Court Opinion

ID: 6759947
Source: CourtListenerOpinion
Date Created: 2022-07-21 00:30:26.713207+00
Date Added: 2024-06-11T16:02:34.292963
License: Public Domain

Moyer, C.J.,
dissenting. I respectfully dissent from the per curiam opinion. The General Assembly, when it amended R.C. 5739.01(E)(2), gave the Tax Commissioner and persons who would seek exemption, pursuant to the provisions of the statute, clear direction with respect to the requirements for receiving an exemption. The General Assembly has provided that a consumer purchasing taxable property from a vendor “* * * must furnish to the vendor, and the vendor must obtain from the consumer, a certificate specifying the reason that the sale is not legally subject to the tax. * * * The certificate shall be in such form as the tax commissioner by regulation prescribes.” (Emphasis added.) R.C. 5739.03(B). Pursuant to the statute, the Tax Commissioner has prescribed a form that is required by Ohio Adm. Code 5703-9-03. It is significant that, when the General Assembly amended R.C. 5739.03, effective July 1, 1959, it deleted the word “indicating” and substituted the word “specifying.”

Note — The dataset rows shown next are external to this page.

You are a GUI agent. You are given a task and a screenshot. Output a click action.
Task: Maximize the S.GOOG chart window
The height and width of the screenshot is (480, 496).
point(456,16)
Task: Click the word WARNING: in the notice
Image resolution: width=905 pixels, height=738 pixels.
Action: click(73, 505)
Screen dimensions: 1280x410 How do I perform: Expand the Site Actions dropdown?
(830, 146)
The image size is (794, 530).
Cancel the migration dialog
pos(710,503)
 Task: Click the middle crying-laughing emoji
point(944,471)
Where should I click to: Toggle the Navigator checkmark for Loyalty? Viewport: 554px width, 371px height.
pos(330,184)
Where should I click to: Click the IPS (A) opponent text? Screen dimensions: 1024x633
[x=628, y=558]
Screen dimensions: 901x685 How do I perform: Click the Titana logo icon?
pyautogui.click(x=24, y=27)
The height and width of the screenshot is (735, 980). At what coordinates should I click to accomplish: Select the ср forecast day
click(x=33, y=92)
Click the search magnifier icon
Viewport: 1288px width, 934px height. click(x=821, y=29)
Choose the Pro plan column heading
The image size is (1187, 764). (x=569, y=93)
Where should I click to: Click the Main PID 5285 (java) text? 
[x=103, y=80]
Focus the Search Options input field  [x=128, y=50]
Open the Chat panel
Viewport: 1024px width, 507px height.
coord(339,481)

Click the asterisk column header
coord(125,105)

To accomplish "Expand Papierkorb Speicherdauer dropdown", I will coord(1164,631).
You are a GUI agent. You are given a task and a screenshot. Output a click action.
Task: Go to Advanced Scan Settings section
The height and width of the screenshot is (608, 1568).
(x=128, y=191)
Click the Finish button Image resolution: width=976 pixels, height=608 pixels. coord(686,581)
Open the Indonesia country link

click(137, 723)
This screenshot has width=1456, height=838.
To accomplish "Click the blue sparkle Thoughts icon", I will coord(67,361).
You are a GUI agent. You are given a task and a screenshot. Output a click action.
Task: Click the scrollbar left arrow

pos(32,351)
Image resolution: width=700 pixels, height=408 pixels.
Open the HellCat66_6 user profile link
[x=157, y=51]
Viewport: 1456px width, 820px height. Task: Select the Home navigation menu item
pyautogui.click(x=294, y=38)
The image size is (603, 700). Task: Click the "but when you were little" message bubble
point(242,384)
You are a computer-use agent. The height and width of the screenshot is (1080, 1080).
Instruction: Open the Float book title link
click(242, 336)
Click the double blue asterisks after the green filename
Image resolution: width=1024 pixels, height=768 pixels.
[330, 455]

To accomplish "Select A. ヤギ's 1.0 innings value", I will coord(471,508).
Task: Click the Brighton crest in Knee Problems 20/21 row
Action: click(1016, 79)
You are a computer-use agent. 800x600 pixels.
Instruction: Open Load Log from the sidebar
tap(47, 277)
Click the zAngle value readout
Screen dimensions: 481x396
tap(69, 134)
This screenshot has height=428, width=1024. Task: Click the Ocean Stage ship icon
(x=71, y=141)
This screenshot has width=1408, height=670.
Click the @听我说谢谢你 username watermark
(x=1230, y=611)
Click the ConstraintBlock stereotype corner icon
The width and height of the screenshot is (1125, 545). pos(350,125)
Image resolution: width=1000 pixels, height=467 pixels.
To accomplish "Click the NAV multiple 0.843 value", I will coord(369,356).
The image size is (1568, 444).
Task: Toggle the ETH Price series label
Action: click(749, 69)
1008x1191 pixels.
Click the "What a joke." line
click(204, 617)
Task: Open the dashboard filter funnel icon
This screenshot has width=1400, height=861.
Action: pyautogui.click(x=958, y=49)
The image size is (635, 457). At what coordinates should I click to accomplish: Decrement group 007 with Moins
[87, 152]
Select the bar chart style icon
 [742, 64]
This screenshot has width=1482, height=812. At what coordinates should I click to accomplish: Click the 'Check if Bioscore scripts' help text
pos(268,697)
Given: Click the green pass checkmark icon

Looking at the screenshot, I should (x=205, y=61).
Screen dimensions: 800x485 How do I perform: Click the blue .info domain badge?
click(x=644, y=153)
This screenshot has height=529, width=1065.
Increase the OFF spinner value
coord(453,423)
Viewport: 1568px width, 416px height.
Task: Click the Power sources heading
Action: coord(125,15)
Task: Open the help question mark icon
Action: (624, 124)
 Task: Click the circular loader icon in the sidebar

The reason for the statute is not to create a hypertechnical hurdle which a consumer of personal property must overcome in order to cause the property to be exempt from retail sales taxes. As the majority acknowledges, the vendor in transactions under R.C. 5739.02 acts as a trustee for the Tax Commissioner in the collection of taxes. It is therefore not an unreasonable burden for the vendor to require the consumer of its products to specify, on the form provided by the Tax Commissioner, with some degree of accuracy a reason that the sale is not subject to the tax. Nor is it unreasonable to require the consumer seeking an exemption from the tax to state that the property purchased will be *300used directly in the production of an item of property that is being manufactured, assembled, processed or refined for sale. It is clear to me that when the General Assembly instructed the Tax Commissioner to require consumers to specify the reason that a sale is not subject to tax, it intended that the consumer do more than just make a con-clusory statement that does not even refer to the reasons for which an exemption may be granted.